Metadata-Version: 2.4
Name: voxtream
Version: 0.1.4
Summary: Full-Stream Zero-shot TTS model with Extremely Low Latency
Author-email: Nikita Torgashov <torgaschov.nikita@gmail.com>
License: MIT
Project-URL: Homepage, https://herimor.github.io/voxtream
Project-URL: Bug Reports, https://github.com/herimor/voxtream/issues
Project-URL: Source, https://github.com/herimor/voxtream
Keywords: text-to-speech,streaming,tts,speech-synthesis,voice-cloning
Classifier: Development Status :: 3 - Alpha
Classifier: Intended Audience :: Developers
Classifier: Topic :: Multimedia :: Sound/Audio
Classifier: License :: OSI Approved :: MIT License
Classifier: Programming Language :: Python :: 3
Requires-Python: >=3.9
Description-Content-Type: text/markdown
Requires-Dist: torch==2.4.0
Requires-Dist: torchaudio==2.4.0
Requires-Dist: torchtune==0.4.0
Requires-Dist: torchao==0.9.0
Requires-Dist: moshi==0.2.2
Requires-Dist: transformers==4.50.0
Requires-Dist: huggingface_hub==0.28.1
Requires-Dist: g2p-en==2.1.0
Requires-Dist: librosa==0.11.0
Requires-Dist: soundfile==0.13.1
Requires-Dist: inflect==7.5.0
Requires-Dist: nltk==3.9.1
Requires-Dist: gradio==4.44.1
Requires-Dist: gradio_client==1.3.0
Requires-Dist: pydantic==2.10.6
Provides-Extra: dev
Requires-Dist: black; extra == "dev"
Requires-Dist: isort; extra == "dev"
Requires-Dist: flake8; extra == "dev"
Requires-Dist: mypy; extra == "dev"
Requires-Dist: pytest; extra == "dev"

# VoXtream: Full-Stream Text-to-Speech with Extremely Low Latency

[![arXiv](https://img.shields.io/badge/arXiv-Paper-<COLOR>.svg)](https://arxiv.org/pdf/2509.15969)
[![demo](https://img.shields.io/badge/VoXtream-Demo-red)](https://herimor.github.io/voxtream)
[![model](https://img.shields.io/badge/%F0%9F%A4%97%20HuggingFace-Model-yellow)](https://huggingface.co/herimor/voxtream)
[![python](https://img.shields.io/badge/-Python_3.11-blue?logo=python&logoColor=white)](https://www.python.org/downloads/release/python-3119)
[![pytorch](https://img.shields.io/badge/PyTorch_2.4+-ee4c2c?logo=pytorch&logoColor=white)](https://pytorch.org/get-started/locally)
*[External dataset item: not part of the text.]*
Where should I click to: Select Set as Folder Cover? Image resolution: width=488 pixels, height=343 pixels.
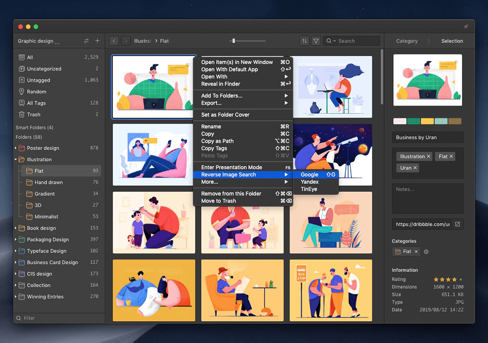click(225, 115)
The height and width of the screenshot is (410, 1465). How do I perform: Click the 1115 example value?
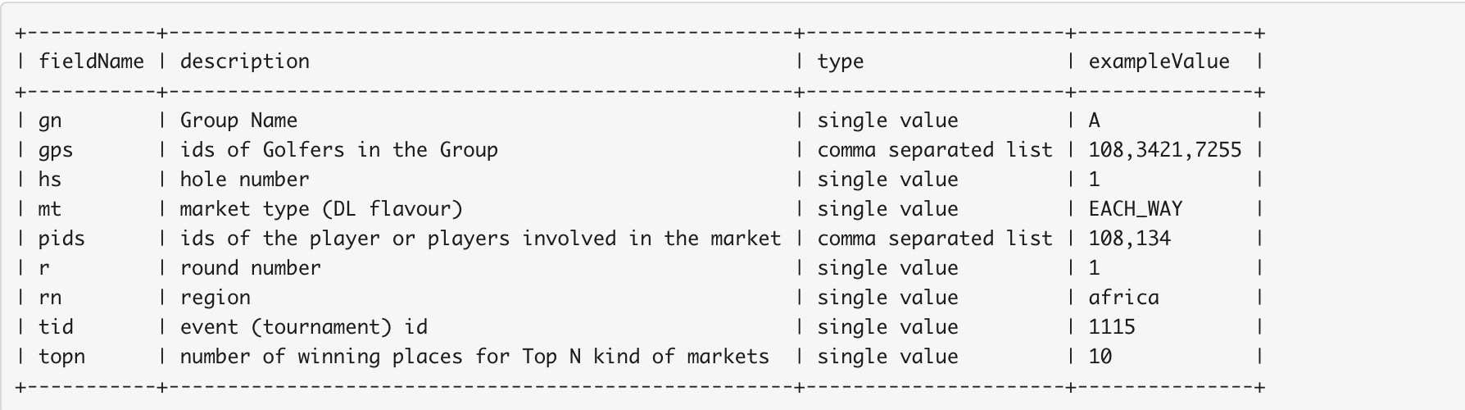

We present VoXtream, a fully autoregressive, zero-shot streaming text-to-speech system for real-time use that begins speaking from the first word.

### Key featues

- **Streaming**: Support a full-stream scenario, where the full sentence is not known in advance. The model takes the text stream coming word-by-word as input and outputs an audio stream in 80ms chunks.
- **Speed**: Works **5x** times faster than real-time and achieves **102 ms** first packet latency on GPU.
- **Quality and efficiency**: With only 9k hours of training data, it matches or surpasses the quality and intelligibility of larger models or models trained on large datasets.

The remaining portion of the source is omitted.